U.S. President Donald Trump has consistently insisted that the war in Ukraine “is not Trump’s war. This is a Biden war, this is a Democrat war.” But on July 14, it started to look a lot like Trump’s war, as Trump announced “billions and billions” of dollars of American military equipment to be sent to Ukraine along with “severe tariffs” to be applied to any country who buys oil from Russia if a peace deal is not reached in fifty days. But that appearance may be illusory, and the new weapons deal may be a deception.

From one perspective, Trump’s reversal may be celebrated in Ukraine as America reentering the war with the first weapons package and the first tariffs of the Trump administration. From another perspective, the U.S. just made public that its new policy direction is to pull out of the war, stop providing Ukraine with free military equipment, and leave the war to Europe if they wish to continue fighting it.

“We’re sending weapons to NATO, and NATO is paying for those weapons, a hundred percent,” Trump said. The U.S. will no longer approve weapons packages for Ukraine. Instead, they will sell weapons to NATO who will then send those weapons to Ukraine, or they will sell weapons to NATO countries to replenish weapons they have sent to Ukraine.

Though Kiev may celebrate America’s reengagement in the war, the European countries who are financing it may see it differently. “If we pay for these weapons, it’s our support,” European Union foreign policy chief Kaja Kallas rebutted. “So it’s European support…. If you promise to give the weapons, but say that somebody else is going to pay for it, it’s not really given by you, is it?”
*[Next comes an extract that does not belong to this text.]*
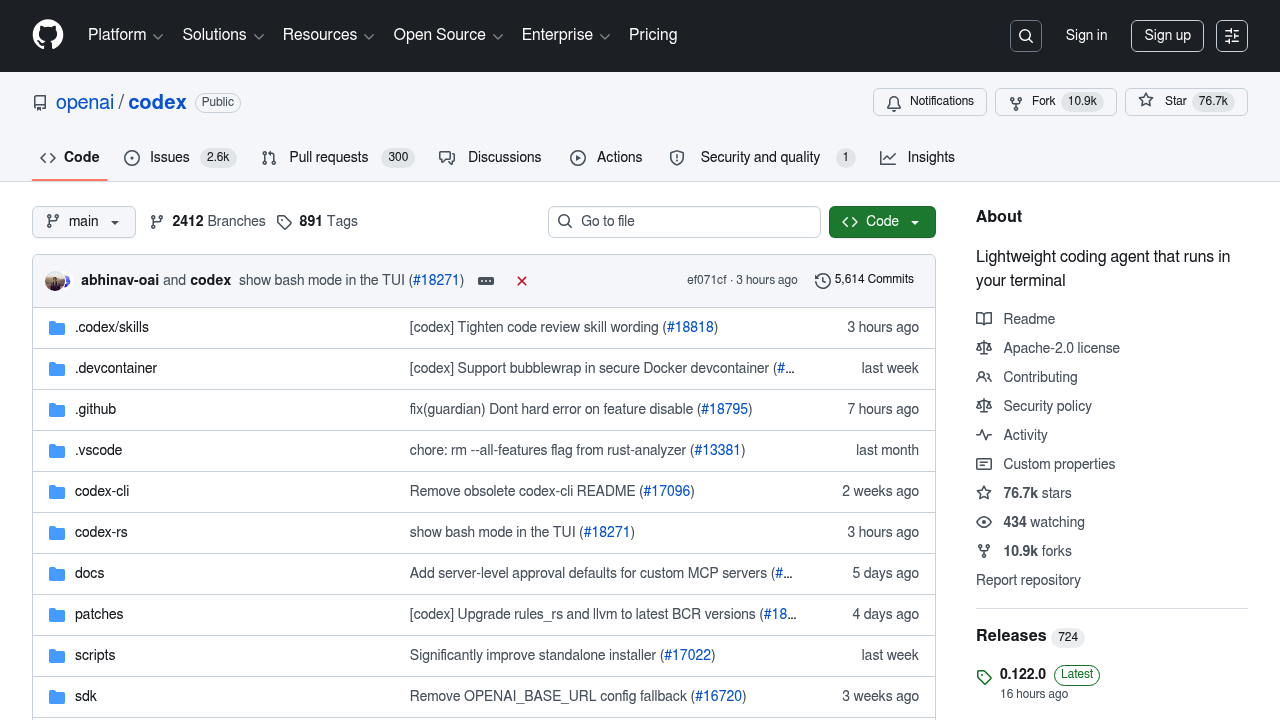
Task: Open the Apache-2.0 license link
Action: [x=1061, y=348]
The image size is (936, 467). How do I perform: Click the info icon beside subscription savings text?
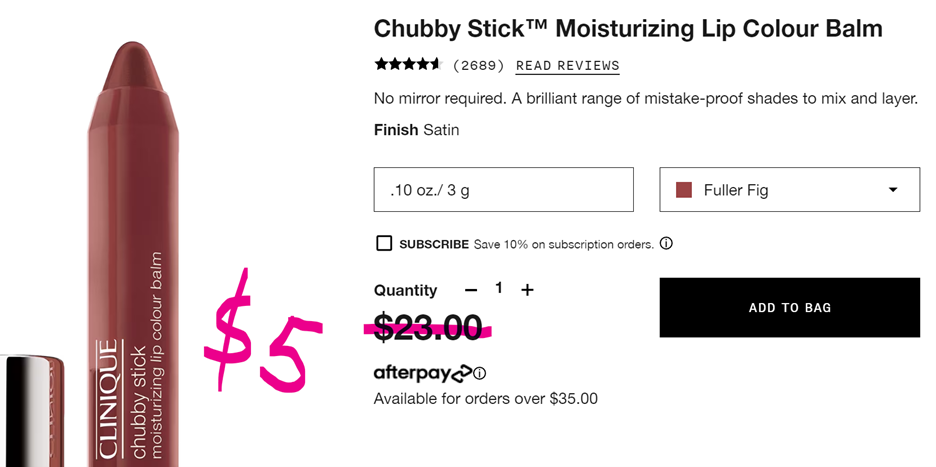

The Trump announcement that American weapons would once again be flowing to Ukraine may simultaneously be America’s withdrawal from the war in Ukraine, returning the burden to Europe where Trump has long said it should be.

And it is not just a question of who is supplying Ukraine with the weapons. The new weapons deal may not even be what it seems. 

The Financial Times has reported that Trump asked Ukrainian President Volodymyr Zelensky if the Ukrainian armed forces were able to bring the war to Russia and “make them feel the pain” by striking military targets deep inside Russia. “Volodymyr, can you hit Moscow?… Can you hit St Petersburg too?” Trump asked. “Absolutely. We can if you give us the weapons,” Zelensky replied. But there are reports that Trump is not willing to give them the weapons.

The same Financial Times article reports that Trump told reporters at the White House that Zelensky “shouldn’t target Moscow” and that the U.S. is “not looking” to supply long-range missiles to Ukraine.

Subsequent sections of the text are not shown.